» Quoted text:
↓
Sati Sadhani was the legendary queen of the Chutia dynasty. 

According to tradition, she was the daughter of King Dharmadhwajpal, also known as Dhirnarayan. Born in Sadiya, she married Nityapal, alias Nitai. In 1524, the Ahoms took advantage  of Nityapal's weak leadership and attacked the kingdom, conquering Sadiya and killing Nityapal. When Sadhani, who played a prominent role in the fight against the Ahoms, was asked to marry Sadiyakhowa Gohain, the Ahom governor of Sadiya, she preferred death to dishonour and sacrificed her life by jumping from the top of Chandragiri hills near Sadiya in 1524.
↑
» Recorded information:
↓
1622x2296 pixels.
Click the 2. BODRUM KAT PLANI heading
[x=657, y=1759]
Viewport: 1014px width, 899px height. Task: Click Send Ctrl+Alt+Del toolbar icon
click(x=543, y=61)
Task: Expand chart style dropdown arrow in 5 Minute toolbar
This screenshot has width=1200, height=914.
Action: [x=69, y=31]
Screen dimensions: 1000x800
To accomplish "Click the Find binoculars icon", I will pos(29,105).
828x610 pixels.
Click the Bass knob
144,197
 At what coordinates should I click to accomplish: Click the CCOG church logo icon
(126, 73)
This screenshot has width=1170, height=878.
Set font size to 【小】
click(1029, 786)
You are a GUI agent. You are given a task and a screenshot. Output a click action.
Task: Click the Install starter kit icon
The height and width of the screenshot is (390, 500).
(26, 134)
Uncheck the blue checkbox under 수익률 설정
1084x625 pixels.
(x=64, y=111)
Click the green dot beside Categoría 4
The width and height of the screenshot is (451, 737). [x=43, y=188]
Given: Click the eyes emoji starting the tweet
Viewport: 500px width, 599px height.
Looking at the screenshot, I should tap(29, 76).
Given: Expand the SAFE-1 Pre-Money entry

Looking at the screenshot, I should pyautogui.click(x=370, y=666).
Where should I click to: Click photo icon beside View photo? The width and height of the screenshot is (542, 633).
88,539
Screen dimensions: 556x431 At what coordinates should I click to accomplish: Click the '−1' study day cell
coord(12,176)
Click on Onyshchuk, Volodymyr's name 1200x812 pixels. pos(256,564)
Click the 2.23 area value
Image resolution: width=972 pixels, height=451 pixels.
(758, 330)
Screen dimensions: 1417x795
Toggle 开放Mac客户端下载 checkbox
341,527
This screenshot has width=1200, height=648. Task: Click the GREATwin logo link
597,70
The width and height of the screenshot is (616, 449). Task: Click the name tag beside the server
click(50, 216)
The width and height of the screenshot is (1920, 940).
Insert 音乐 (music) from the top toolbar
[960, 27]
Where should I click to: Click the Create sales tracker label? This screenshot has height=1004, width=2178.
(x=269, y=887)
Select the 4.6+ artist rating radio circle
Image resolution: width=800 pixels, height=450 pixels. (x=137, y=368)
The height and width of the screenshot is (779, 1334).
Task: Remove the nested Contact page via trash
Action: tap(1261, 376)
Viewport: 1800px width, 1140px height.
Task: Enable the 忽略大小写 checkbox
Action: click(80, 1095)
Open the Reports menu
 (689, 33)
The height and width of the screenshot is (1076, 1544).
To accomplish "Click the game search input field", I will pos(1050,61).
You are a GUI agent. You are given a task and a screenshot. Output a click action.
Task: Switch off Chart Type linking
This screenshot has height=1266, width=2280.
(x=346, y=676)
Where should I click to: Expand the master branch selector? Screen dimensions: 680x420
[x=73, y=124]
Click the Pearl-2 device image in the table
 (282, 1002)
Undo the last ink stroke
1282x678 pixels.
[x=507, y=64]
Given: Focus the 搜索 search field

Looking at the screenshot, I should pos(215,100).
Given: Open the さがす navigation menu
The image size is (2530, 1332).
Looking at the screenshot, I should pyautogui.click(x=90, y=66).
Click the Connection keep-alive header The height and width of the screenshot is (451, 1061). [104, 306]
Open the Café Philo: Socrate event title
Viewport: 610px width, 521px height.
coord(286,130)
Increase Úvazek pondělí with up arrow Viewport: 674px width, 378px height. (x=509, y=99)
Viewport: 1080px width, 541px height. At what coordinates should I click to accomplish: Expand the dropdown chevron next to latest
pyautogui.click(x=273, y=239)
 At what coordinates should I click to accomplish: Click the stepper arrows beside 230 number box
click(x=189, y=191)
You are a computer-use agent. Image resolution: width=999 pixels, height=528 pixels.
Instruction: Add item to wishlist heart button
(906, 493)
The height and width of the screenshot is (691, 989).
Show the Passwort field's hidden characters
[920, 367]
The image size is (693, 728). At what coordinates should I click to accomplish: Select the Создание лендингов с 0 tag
↑
» Given exercise:
Please name each individual person mentioned in the passage about Sati Sadhani, and give any alias the passage supplies.

» Output of the exercise:
- Sati Sadhani
- Dharmadhwajpal, also known as Dhirnarayan
- Nityapal, alias Nitai
- Sadiyakhowa Gohain